======== Records for the task

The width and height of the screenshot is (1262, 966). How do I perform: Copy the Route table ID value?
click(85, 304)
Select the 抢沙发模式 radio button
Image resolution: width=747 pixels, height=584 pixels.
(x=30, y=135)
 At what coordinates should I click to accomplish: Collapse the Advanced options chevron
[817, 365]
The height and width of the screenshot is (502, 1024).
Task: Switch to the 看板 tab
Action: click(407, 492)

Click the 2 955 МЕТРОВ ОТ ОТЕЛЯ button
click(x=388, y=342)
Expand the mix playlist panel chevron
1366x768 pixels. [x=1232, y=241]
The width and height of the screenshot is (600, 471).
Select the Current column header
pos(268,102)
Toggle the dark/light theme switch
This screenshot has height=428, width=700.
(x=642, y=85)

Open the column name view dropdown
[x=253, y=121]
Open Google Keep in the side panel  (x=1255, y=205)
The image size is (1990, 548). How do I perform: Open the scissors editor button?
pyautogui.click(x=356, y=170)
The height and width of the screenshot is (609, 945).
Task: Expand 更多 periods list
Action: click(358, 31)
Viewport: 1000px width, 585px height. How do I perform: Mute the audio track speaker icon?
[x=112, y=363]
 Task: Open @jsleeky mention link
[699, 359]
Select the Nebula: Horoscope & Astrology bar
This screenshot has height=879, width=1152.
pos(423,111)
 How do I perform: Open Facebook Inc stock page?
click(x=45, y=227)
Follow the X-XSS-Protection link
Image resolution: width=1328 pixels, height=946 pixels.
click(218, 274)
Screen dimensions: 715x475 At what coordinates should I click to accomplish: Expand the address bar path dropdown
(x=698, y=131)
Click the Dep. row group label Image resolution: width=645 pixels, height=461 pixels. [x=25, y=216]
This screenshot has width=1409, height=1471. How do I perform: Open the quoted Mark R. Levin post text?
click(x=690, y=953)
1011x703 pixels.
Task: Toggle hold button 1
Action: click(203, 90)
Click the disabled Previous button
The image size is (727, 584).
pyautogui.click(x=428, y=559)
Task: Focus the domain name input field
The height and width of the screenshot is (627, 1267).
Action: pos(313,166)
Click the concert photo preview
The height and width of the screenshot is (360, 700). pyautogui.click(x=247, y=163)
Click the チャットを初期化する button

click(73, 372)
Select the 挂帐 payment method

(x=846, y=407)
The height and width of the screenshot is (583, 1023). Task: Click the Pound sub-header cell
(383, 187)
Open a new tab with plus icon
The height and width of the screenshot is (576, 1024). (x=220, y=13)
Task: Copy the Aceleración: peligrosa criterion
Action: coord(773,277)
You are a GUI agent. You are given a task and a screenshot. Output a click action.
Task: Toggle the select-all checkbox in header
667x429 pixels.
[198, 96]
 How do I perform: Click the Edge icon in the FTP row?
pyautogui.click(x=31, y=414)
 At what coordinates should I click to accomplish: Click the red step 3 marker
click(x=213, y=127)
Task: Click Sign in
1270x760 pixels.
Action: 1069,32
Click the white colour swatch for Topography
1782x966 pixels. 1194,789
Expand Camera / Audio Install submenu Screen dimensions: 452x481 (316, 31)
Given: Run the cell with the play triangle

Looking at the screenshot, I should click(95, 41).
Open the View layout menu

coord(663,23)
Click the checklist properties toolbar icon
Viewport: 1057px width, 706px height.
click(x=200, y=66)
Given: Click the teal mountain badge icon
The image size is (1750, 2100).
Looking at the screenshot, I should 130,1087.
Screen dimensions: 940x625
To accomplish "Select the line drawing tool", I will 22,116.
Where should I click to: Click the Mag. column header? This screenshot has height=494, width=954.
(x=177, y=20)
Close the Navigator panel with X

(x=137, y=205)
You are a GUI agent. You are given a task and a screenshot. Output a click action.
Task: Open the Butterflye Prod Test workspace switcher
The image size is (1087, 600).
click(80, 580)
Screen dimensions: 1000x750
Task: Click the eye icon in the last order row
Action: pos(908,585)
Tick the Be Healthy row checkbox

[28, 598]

================

What you have to do :: What is wanted is the full set of entries above, reproduced exactly.

Reply to the exercise ::
The width and height of the screenshot is (1262, 966). How do I perform: Copy the Route table ID value?
click(85, 304)
Select the 抢沙发模式 radio button
Image resolution: width=747 pixels, height=584 pixels.
(x=30, y=135)
 At what coordinates should I click to accomplish: Collapse the Advanced options chevron
[817, 365]
The height and width of the screenshot is (502, 1024).
Task: Switch to the 看板 tab
Action: click(407, 492)

Click the 2 955 МЕТРОВ ОТ ОТЕЛЯ button
click(x=388, y=342)
Expand the mix playlist panel chevron
1366x768 pixels. [x=1232, y=241]
The width and height of the screenshot is (600, 471).
Select the Current column header
pos(268,102)
Toggle the dark/light theme switch
This screenshot has height=428, width=700.
(x=642, y=85)

Open the column name view dropdown
[x=253, y=121]
Open Google Keep in the side panel  (x=1255, y=205)
The image size is (1990, 548). How do I perform: Open the scissors editor button?
pyautogui.click(x=356, y=170)
The height and width of the screenshot is (609, 945).
Task: Expand 更多 periods list
Action: click(358, 31)
Viewport: 1000px width, 585px height. How do I perform: Mute the audio track speaker icon?
[x=112, y=363]
 Task: Open @jsleeky mention link
[699, 359]
Select the Nebula: Horoscope & Astrology bar
This screenshot has height=879, width=1152.
pos(423,111)
 How do I perform: Open Facebook Inc stock page?
click(x=45, y=227)
Follow the X-XSS-Protection link
Image resolution: width=1328 pixels, height=946 pixels.
click(218, 274)
Screen dimensions: 715x475 At what coordinates should I click to accomplish: Expand the address bar path dropdown
(x=698, y=131)
Click the Dep. row group label Image resolution: width=645 pixels, height=461 pixels. [x=25, y=216]
This screenshot has width=1409, height=1471. How do I perform: Open the quoted Mark R. Levin post text?
click(x=690, y=953)
1011x703 pixels.
Task: Toggle hold button 1
Action: click(203, 90)
Click the disabled Previous button
The image size is (727, 584).
pyautogui.click(x=428, y=559)
Task: Focus the domain name input field
The height and width of the screenshot is (627, 1267).
Action: pos(313,166)
Click the concert photo preview
The height and width of the screenshot is (360, 700). pyautogui.click(x=247, y=163)
Click the チャットを初期化する button

click(73, 372)
Select the 挂帐 payment method

(x=846, y=407)
The height and width of the screenshot is (583, 1023). Task: Click the Pound sub-header cell
(383, 187)
Open a new tab with plus icon
The height and width of the screenshot is (576, 1024). (x=220, y=13)
Task: Copy the Aceleración: peligrosa criterion
Action: coord(773,277)
You are a GUI agent. You are given a task and a screenshot. Output a click action.
Task: Toggle the select-all checkbox in header
667x429 pixels.
[198, 96]
 How do I perform: Click the Edge icon in the FTP row?
pyautogui.click(x=31, y=414)
 At what coordinates should I click to accomplish: Click the red step 3 marker
click(x=213, y=127)
Task: Click Sign in
1270x760 pixels.
Action: 1069,32
Click the white colour swatch for Topography
1782x966 pixels. 1194,789
Expand Camera / Audio Install submenu Screen dimensions: 452x481 (316, 31)
Given: Run the cell with the play triangle

Looking at the screenshot, I should click(95, 41).
Open the View layout menu

coord(663,23)
Click the checklist properties toolbar icon
Viewport: 1057px width, 706px height.
click(x=200, y=66)
Given: Click the teal mountain badge icon
The image size is (1750, 2100).
Looking at the screenshot, I should 130,1087.
Screen dimensions: 940x625
To accomplish "Select the line drawing tool", I will 22,116.
Where should I click to: Click the Mag. column header? This screenshot has height=494, width=954.
(x=177, y=20)
Close the Navigator panel with X

(x=137, y=205)
You are a GUI agent. You are given a task and a screenshot. Output a click action.
Task: Open the Butterflye Prod Test workspace switcher
The image size is (1087, 600).
click(80, 580)
Screen dimensions: 1000x750
Task: Click the eye icon in the last order row
Action: pos(908,585)
Tick the Be Healthy row checkbox

[28, 598]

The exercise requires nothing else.